* Begin TEXT SECTION *

23 January 2012

Weight and sleep

My weight and sleep problems have been recurring themes in my blog posts. Both affect my crossdressing, albeit in different ways. Both also influence my depression.

My weight affects not only what clothes will fit and how I look, but how I feel about myself. The fact that my fat distribution tends to be a typically male pattern, particularly a spare tyre around the waist, means that the heavier I am, the less feminine I feel and the more likely I am to be depressed.

To really complicate things, I tend to comfort eat when depressed or stressed, leading to weight gain that pushes me into a downward spiral of depression that makes me less inclined to go out en femme because I feel fat. The downward spiral is worsened by the fact that getting out en femme is something that I need to do, and not doing it makes my depression worse. At the end of a depression cycle, I usually find myself heavier than I was before it started, and wondering how I'm going to fix it.

While my weight and depression have been problems that I've been aware of for decades and have mentioned since my early blog posts, it was only around mid 2010 that I acknowledged that I had a sleep problem. It sneaked up on me over a a few years, and the real issue is not the time that I get to bed or the time that I get up, but the time I spend asleep. When I get less than 4 hours sleep, I end up trying to balance it out by getting more than 8 hours on another night by getting up late.

I've been off work since before Christmas and I've been getting more sleep than usual. After getting up around noon for a few days, I realised that I really needed to do something. I was feeling better because of the extra sleep, but was so late getting up that I wasn't getting anything done. I also realised rather suddenly that I wasn't depressed.

So a couple of days ago, I decided to make a major change to try to address both my sleep pattern and weight. I don't know whether I'll be able to keep it going, but I've got to try. To start with, I am aiming to get to bed before midnight consistently, and get up about 8 hours later. I hope to gradually move to getting to bed before 11pm. I'd love to get to bed by 10pm and get up at 6am consistently, but I seriously doubt that that will happen.

* End TEXT SECTION *
* Begin ITEMS *

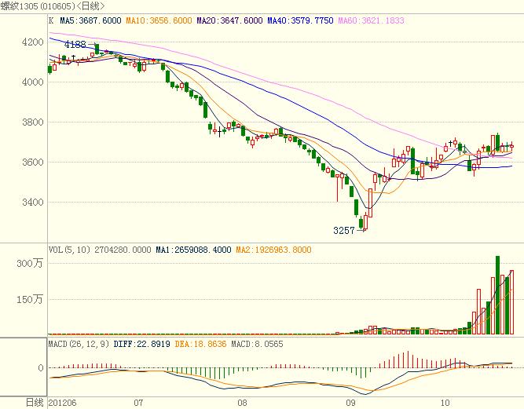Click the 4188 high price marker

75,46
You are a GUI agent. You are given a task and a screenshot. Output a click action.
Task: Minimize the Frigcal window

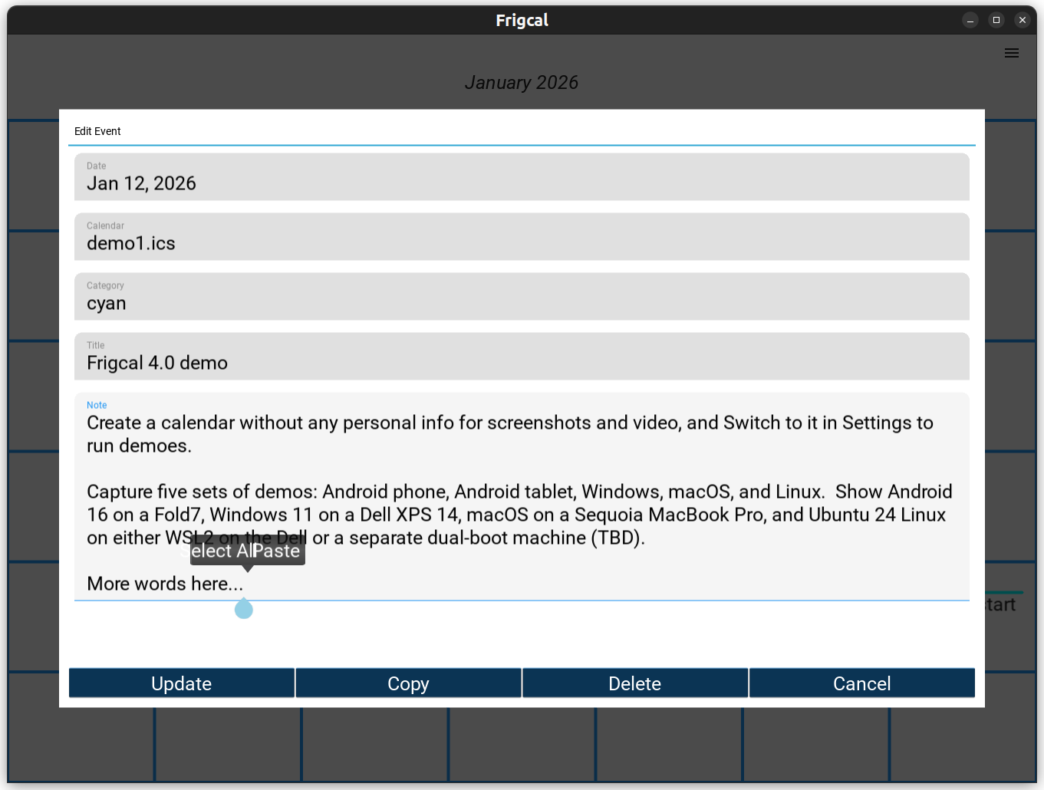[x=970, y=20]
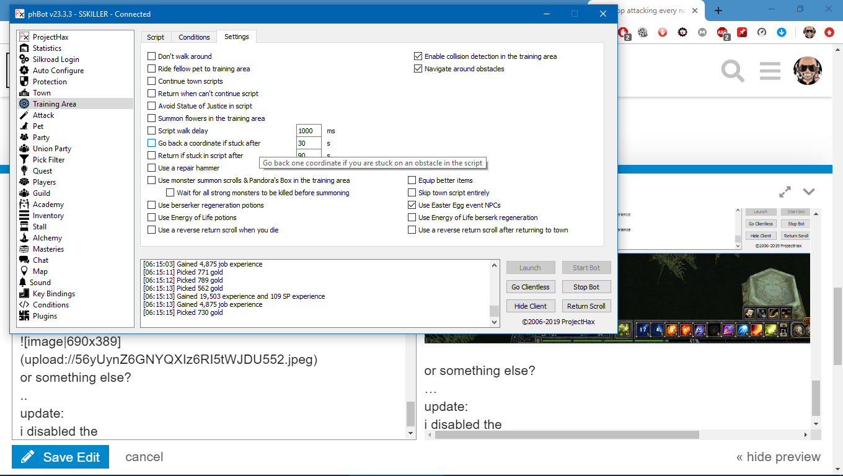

* End ITEMS *

Write the next part of the blog post about weight and sleep, starting right after its final sentence.

- _RESPONSE FOR THIS EXERCISE_:
To work on my weight, I'm not only trying to remind myself that everything extra that I eat works against my weight loss goal, but I've started walking again. This time, instead of walking an hour circuit each night, I'm using a walking machine that I picked up through freecycle. I can set it up so that I can watch TV or videos on a computer, and for the past few days I've been doing two separate 30-minute sessions, walking fast enough to work up a sweat each time. One in the early afternoon and the other just before having a shower and going to bed. Once I go back to work, the daytime session will either stop, or will have to be in the morning when my wife is presently in bed asleep. Fortunately, she now acknowledges that her sleep patterns also need to change.

Time will tell whether I manage to keep both the sleep cycle adjustment and the exercise going, but I have to try, and the walking machine overcomes the biggest problem that I had before, which was stopping because of the rain and not starting again.

2 comments:

  1. Alice, I think it's great that you've taken steps to address several things that have been troubling you. I know getting started on new habits can be difficult, but getting started is at least half the battle. Best of luck with your new program and please keep us informed of how you're doing.

    All the best.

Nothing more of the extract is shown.